Thursday, January 11, 2018

We Need an Anti-Plastic Party

Britain has joined a growing list of countries to ban plastic microbeads from personal care products. The immediate problem is that microbeads, as Des Shoe explains in "The U.K. Has Banned Microbeads. Why?," are overwhelming waste water treatment facilities. The long-term problem is that plastic -- not just microplastics -- is destroying our oceans, which are already in rough shape because of climate change. What Shoe doesn't say is that all that non-microscopic plastic in the ocean eventually breaks down into microplastic and becomes bite-sized collection points for toxins before being consumed by sea life.

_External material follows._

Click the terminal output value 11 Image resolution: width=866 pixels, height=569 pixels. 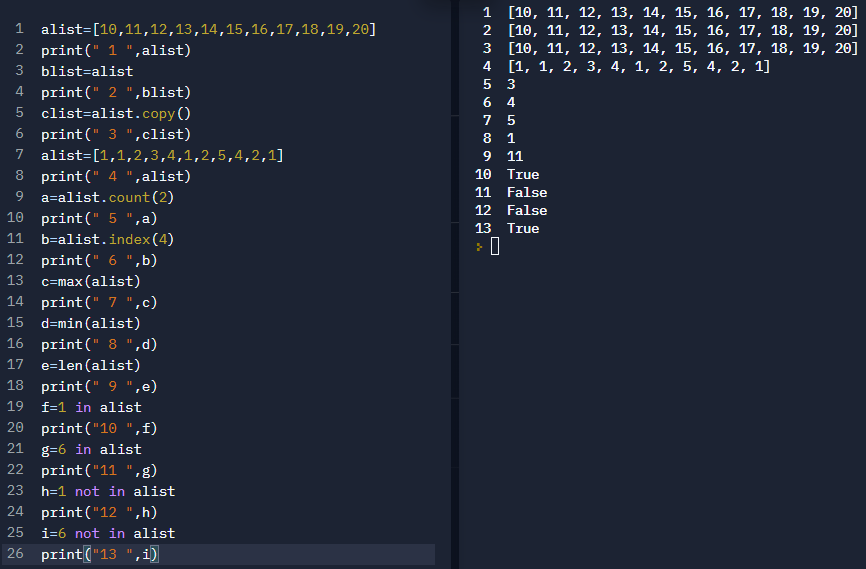(x=515, y=156)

Last year I saw a documentary, A Plastic Ocean: We Need s Wave of Change (2016), that compellingly framed the issue of plastic pollution. Here is a review I wrote of the film for my public library:
This documentary will make you think twice the next time you go to the grocery store and you put your produce in a plastic bag. The oceans are choking with plastic. Most plastic is not recycled and it ends up in landfill. From there it finds its way into the ocean. Stories of a Texas-sized island of floating plastic in the north Pacific are not literally true. But the reality is worse. Plastic, because of sunlight, salt water and the action of waves, breaks down into little bits. The bits act as collection points for toxins. The bits are then consumed by sea life. The hardest scenes of the film to watch are when they cut open the bellies of birds and fish and inside is a hefty load of plastic debris. But sea creatures aren't the only ones getting zapped by plastic. We are too. Overwhelmingly plastic bottles and containers release chemicals that mirror the sex hormone estrogen. So we're all getting doused with estrogenic chemicals. I often wonder why it is that there seems to be more young men, who as far as I can tell don't appear to be transgender, walking around with large breasts. Now I have an idea.
To go along with our vegan party we need an anti-plastic party. The Anti-Masonic Party of the early 19th century was key to party formation in the United States. The Anti-Masonic Party held the first presidential nominating convention; it was the starting point for politicians such as Thurlow Weed, Thaddeus Stevens and William Seward; it was populist and anti-elitist, sort of an Occupy of its day, before being swallowed up by the Whigs. Too bad we don't live in a truly open society.